### Directions for this task:
Please return each record exactly as it stands.

### Supplied material:
○ ○ ○ ○ ○
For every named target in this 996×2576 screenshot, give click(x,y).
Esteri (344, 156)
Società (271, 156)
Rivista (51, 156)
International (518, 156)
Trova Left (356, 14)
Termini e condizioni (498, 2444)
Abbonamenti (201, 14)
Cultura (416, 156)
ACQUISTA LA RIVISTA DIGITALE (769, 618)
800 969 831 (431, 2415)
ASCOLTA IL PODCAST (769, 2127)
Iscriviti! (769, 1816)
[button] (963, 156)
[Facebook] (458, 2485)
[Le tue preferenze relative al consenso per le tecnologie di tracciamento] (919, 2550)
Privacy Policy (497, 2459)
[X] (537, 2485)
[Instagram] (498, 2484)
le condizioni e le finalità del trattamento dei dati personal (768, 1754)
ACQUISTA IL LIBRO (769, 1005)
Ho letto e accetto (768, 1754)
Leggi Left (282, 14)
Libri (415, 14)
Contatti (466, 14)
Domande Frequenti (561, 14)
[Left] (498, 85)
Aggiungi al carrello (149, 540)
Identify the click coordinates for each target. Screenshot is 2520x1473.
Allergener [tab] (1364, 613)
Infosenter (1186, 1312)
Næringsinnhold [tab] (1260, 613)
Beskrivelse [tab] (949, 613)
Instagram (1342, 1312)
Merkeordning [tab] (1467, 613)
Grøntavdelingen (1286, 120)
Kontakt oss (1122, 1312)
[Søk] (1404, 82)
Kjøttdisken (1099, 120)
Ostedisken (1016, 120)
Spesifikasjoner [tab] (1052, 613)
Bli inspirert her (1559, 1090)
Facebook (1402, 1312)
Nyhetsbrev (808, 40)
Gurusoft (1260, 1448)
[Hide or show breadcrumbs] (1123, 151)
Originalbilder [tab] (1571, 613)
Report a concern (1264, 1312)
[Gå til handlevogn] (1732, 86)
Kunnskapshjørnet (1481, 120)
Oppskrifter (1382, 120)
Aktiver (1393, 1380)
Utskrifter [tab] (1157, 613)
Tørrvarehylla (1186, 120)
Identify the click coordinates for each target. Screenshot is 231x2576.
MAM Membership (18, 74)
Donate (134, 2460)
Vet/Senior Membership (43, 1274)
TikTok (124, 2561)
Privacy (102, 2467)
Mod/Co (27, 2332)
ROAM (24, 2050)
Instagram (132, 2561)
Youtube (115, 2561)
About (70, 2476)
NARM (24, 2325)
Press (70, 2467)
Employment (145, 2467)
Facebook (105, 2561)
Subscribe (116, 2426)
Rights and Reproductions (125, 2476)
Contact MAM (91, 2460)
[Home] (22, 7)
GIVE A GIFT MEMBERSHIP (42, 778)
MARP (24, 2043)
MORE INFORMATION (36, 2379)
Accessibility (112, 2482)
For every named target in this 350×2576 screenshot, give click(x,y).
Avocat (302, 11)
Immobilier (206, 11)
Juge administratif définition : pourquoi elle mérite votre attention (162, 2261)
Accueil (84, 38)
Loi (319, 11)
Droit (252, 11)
○ ○ ○ ○ ○
### Task output:
For every named target in this 996×2576 screenshot, give click(x,y).
Esteri (344, 156)
Società (271, 156)
Rivista (51, 156)
International (518, 156)
Trova Left (356, 14)
Termini e condizioni (498, 2444)
Abbonamenti (201, 14)
Cultura (416, 156)
ACQUISTA LA RIVISTA DIGITALE (769, 618)
800 969 831 (431, 2415)
ASCOLTA IL PODCAST (769, 2127)
Iscriviti! (769, 1816)
[button] (963, 156)
[Facebook] (458, 2485)
[Le tue preferenze relative al consenso per le tecnologie di tracciamento] (919, 2550)
Privacy Policy (497, 2459)
[X] (537, 2485)
[Instagram] (498, 2484)
le condizioni e le finalità del trattamento dei dati personal (768, 1754)
ACQUISTA IL LIBRO (769, 1005)
Ho letto e accetto (768, 1754)
Leggi Left (282, 14)
Libri (415, 14)
Contatti (466, 14)
Domande Frequenti (561, 14)
[Left] (498, 85)
Aggiungi al carrello (149, 540)
Identify the click coordinates for each target. Screenshot is 2520x1473.
Allergener [tab] (1364, 613)
Infosenter (1186, 1312)
Næringsinnhold [tab] (1260, 613)
Beskrivelse [tab] (949, 613)
Instagram (1342, 1312)
Merkeordning [tab] (1467, 613)
Grøntavdelingen (1286, 120)
Kontakt oss (1122, 1312)
[Søk] (1404, 82)
Kjøttdisken (1099, 120)
Ostedisken (1016, 120)
Spesifikasjoner [tab] (1052, 613)
Bli inspirert her (1559, 1090)
Facebook (1402, 1312)
Nyhetsbrev (808, 40)
Gurusoft (1260, 1448)
[Hide or show breadcrumbs] (1123, 151)
Originalbilder [tab] (1571, 613)
Report a concern (1264, 1312)
[Gå til handlevogn] (1732, 86)
Kunnskapshjørnet (1481, 120)
Oppskrifter (1382, 120)
Aktiver (1393, 1380)
Utskrifter [tab] (1157, 613)
Tørrvarehylla (1186, 120)
Identify the click coordinates for each target. Screenshot is 231x2576.
MAM Membership (18, 74)
Donate (134, 2460)
Vet/Senior Membership (43, 1274)
TikTok (124, 2561)
Privacy (102, 2467)
Mod/Co (27, 2332)
ROAM (24, 2050)
Instagram (132, 2561)
Youtube (115, 2561)
About (70, 2476)
NARM (24, 2325)
Press (70, 2467)
Employment (145, 2467)
Facebook (105, 2561)
Subscribe (116, 2426)
Rights and Reproductions (125, 2476)
Contact MAM (91, 2460)
[Home] (22, 7)
GIVE A GIFT MEMBERSHIP (42, 778)
MARP (24, 2043)
MORE INFORMATION (36, 2379)
Accessibility (112, 2482)
For every named target in this 350×2576 screenshot, give click(x,y).
Avocat (302, 11)
Immobilier (206, 11)
Juge administratif définition : pourquoi elle mérite votre attention (162, 2261)
Accueil (84, 38)
Loi (319, 11)
Droit (252, 11)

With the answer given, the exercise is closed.